:: WHAT TO WORK ON ::
1. Using the passage on Sardinian centenarians, mark each statement yes or no and quote the exact words that decide it: (a) The great-aunt is 102 years old. (b) About ten people in the village were over a hundred. (c) The great-aunt no longer works in agriculture.
2. Render this sentence from the passage on Sardinian centenarians in Spanish: "In fact, her children, grandchildren and great-grandchildren are always trying to slow her down."
3. Continue the passage on Sardinian centenarians from where it stops.
══ DOCUMENT EXTRACT
We were in Sardinia last week, in a tiny remote village in the midst of rural land of shepherds and farmers.

It so happens that Sardinia is the island that has the highest number of centenarians in the whole of Europe, and in the village where we were staying there were some five people over the age of hundred. Not the frail, blank-eyes, sitting-in-a-wheelchair-with-a-carer-wiping-their-drool kind of centenarians, but ones who radiate happy liveliness, alertness, wisdom and a remarkable agility.

“My great-aunt is 102 years old and she still tends to her vegetable orto, prepares meals for the family, goes to Mass every day, and you can hear her laughter from the corner of her street,” one villager told us, adding that she, like all the other island’s centenarians, worked hard in agriculture all her life, and still does. In fact, her children, grandchildren and great-grandchildren are always trying to slow her down.

The secret, according to his old zia, is in the food. “Collazione in abbondanza, un bel pranzo, e poco da mangiar per cena.” Which essentially is the old adage ‘breakfast like a king, lunch like a prince and dine like a pauper’. Obviously, an abundant breakfast does not mean an extra-large portion of a sugar-fest cereal like Special K. Oh no, zia eats a variety of fresh vegetables grown in her garden, homemade bread, homemade cheese and salami, and delicious eggs laid by the chickens running free in her garden.

It is so obvious, isn’t it? Staying in touch with nature, eating healthy food and keeping calories down late at night is the secret to a happy, long life. And yet, yet, in the new millennium we seem to be finding all sorts of excuses to discard the obvious.
════
══ RECORDS PROVIDED
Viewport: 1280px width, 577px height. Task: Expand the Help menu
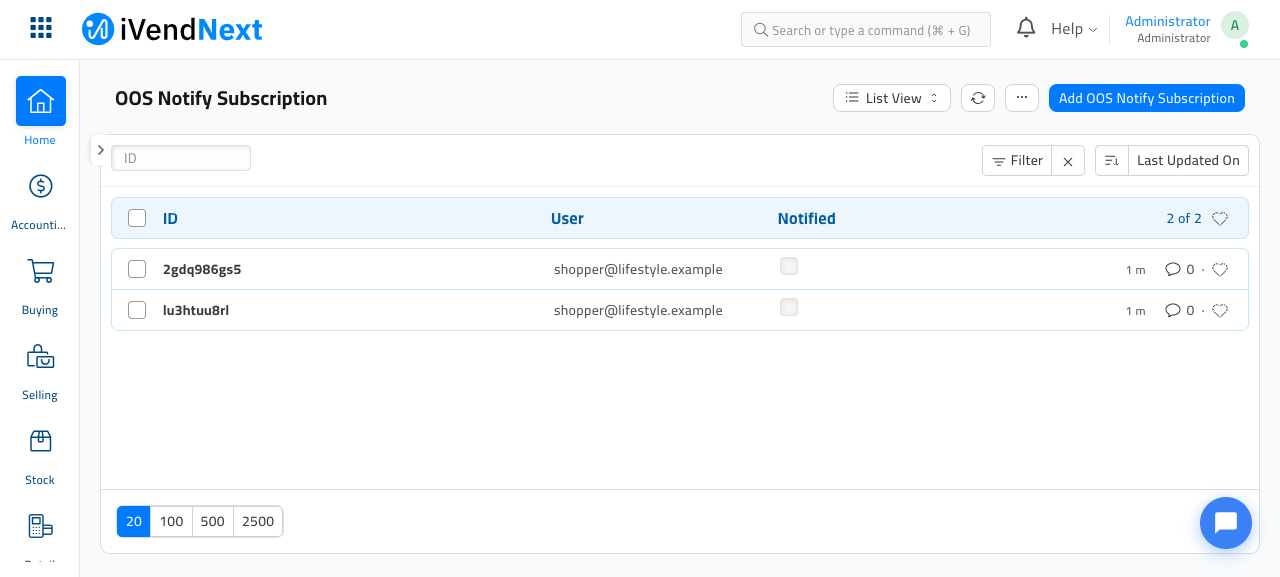1074,29
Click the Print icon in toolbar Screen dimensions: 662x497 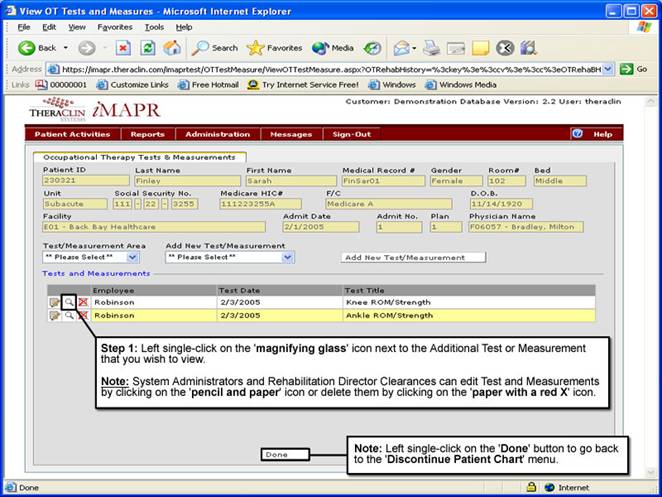coord(432,48)

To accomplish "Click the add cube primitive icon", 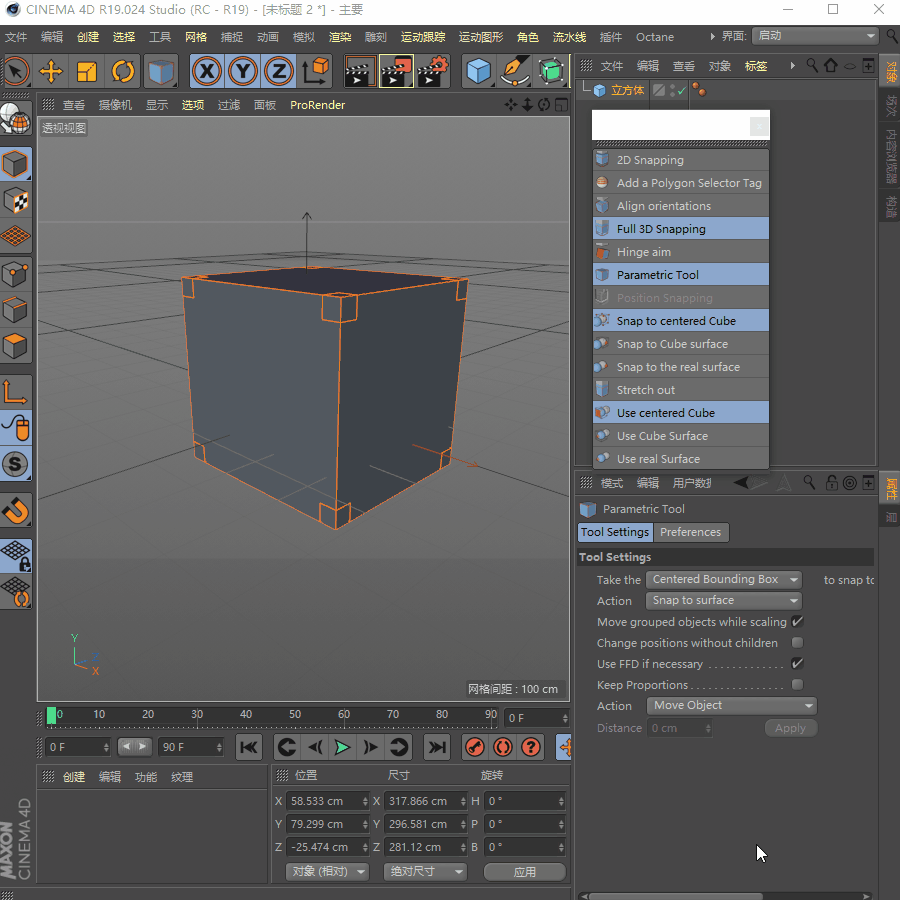I will pos(480,71).
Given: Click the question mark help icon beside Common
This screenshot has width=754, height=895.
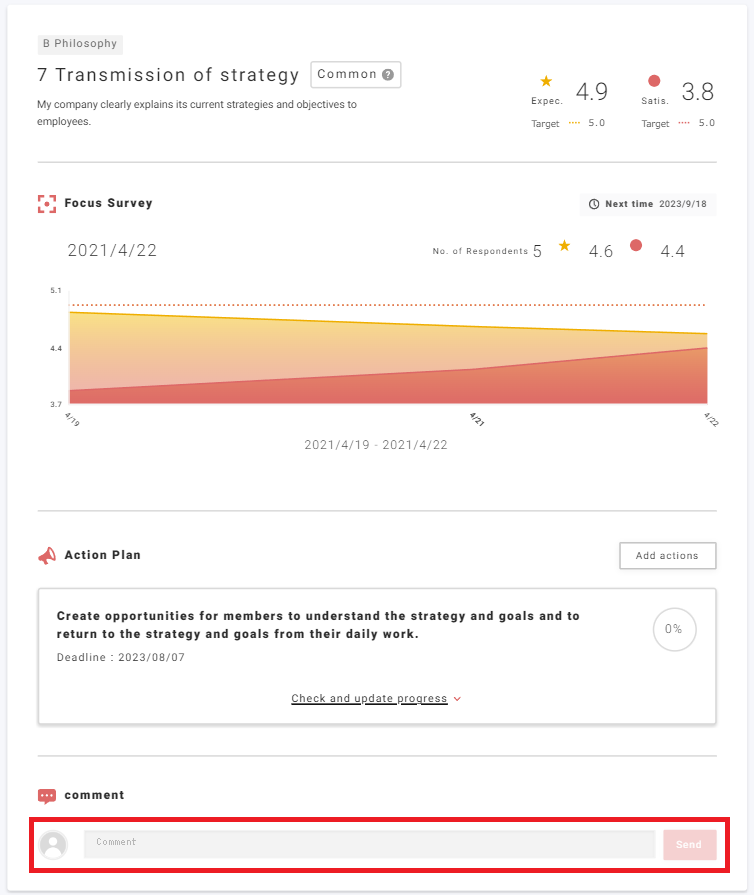Looking at the screenshot, I should 388,75.
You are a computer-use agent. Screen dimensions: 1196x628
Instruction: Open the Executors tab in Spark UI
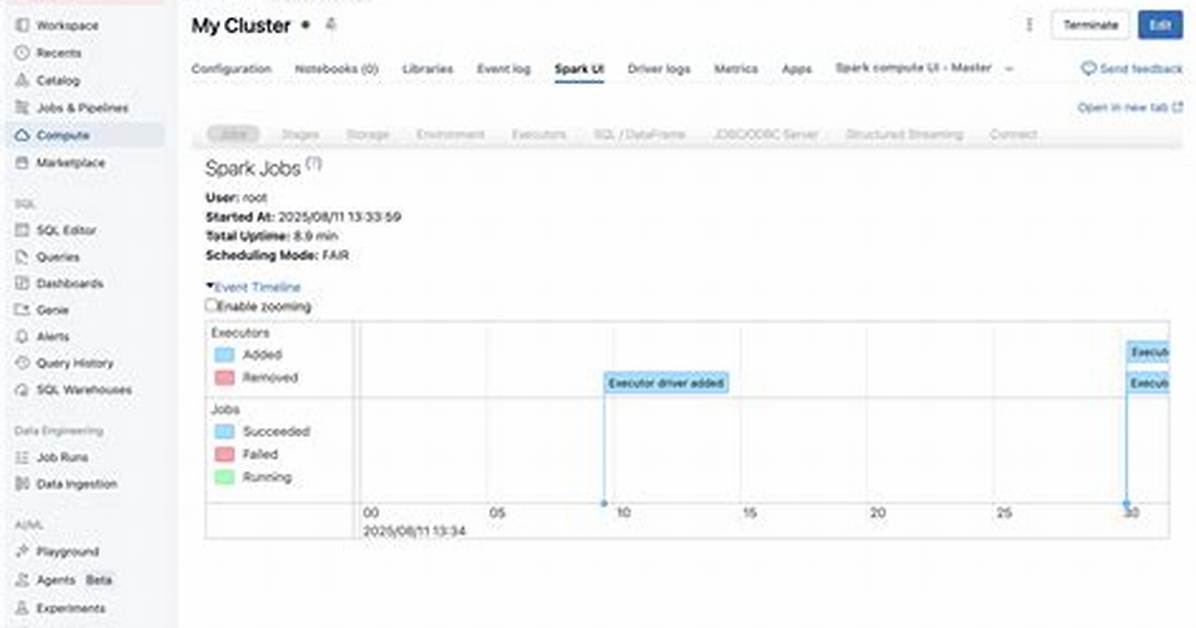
════
:: ANSWERS TO EACH TASK ::
1.
(a) Yes: "My great-aunt is 102 years old"
(b) No: "there were some five people over the age of hundred"
(c) No: "worked hard in agriculture all her life, and still does"

2. De hecho, sus hijos, nietos y bisnietos siempre están intentando que vaya más despacio.

3.
Each year, the number of people suffering from depression or anxiety is increasing. Attention-Deficit/Hyperactivity Disorder (ADHD) in children is steeply on the rise. But year after year, we get scientific reports that people living close to trees and green spaces are less likely to be obese, inactive, dependent on anti-depressants or suffering from ADHD symptoms.

Instead of preserving the bits of green we have, we are happy to destroy them

Look at the countries in Europe with the highest longevity rates: France, Italy and Greece – all places where they take their food seriously and where people can grab a car and drive to vast green spaces in nature if they need to recharge.

In the world, Japan has the highest ratio of people who live up to the age of 100 or beyond. There is a specific rural town, Ogimi, nicknamed the Village of Longevity, where people live longer than in any other place on the planet. Why? They lead a busy – but not rushed – life with constant contact with nature every day.

Ogimi centenarians all have a vegetable garden, plant their own vegetables and cook them themselves, often inviting friends over to join them. Their diet is rich in vegetables and herbs, and low in animal products.

What about us? Malta fares badly in longevity. We know why: instead of trees and green spaces where storks can land, we have monuments to ugliness – horrible tasteless blobs of towering concrete, where storks are shot at. Instead of preserving the bits of green that we have, we are happy to destroy them to build more roads. Instead of fresh air we wake up in the morning, look out of the window and see an apocalyptic toxic cloud looming over the island, and we’re told to stay indoors and not breathe. It’s depressing even writing about it, let alone living it.

What worries me is that our children are exposed to this hideousness every day and seem to be growing immune to it, or maybe even worse – they think this is the way it should be. If you have children in their late teens, you’ll know that they consider fresh countryside air as alien. Ours do, at least.

“All we’re seeing is cows,” they moaned. ‘Cows’ is the teen term for any four-legged creatures in fields, because we did not see a single cow, but we did see lots of sheep and goats. “Can we go to a shopping mall?” came the next plea.

Such is their addiction that half-way through the trip we had to drop them off at a mall so they got their three-hour fix of wandering aimlessly from one shop to the next. Only then were they ready for more days of cows and horses and canoeing, and trekking.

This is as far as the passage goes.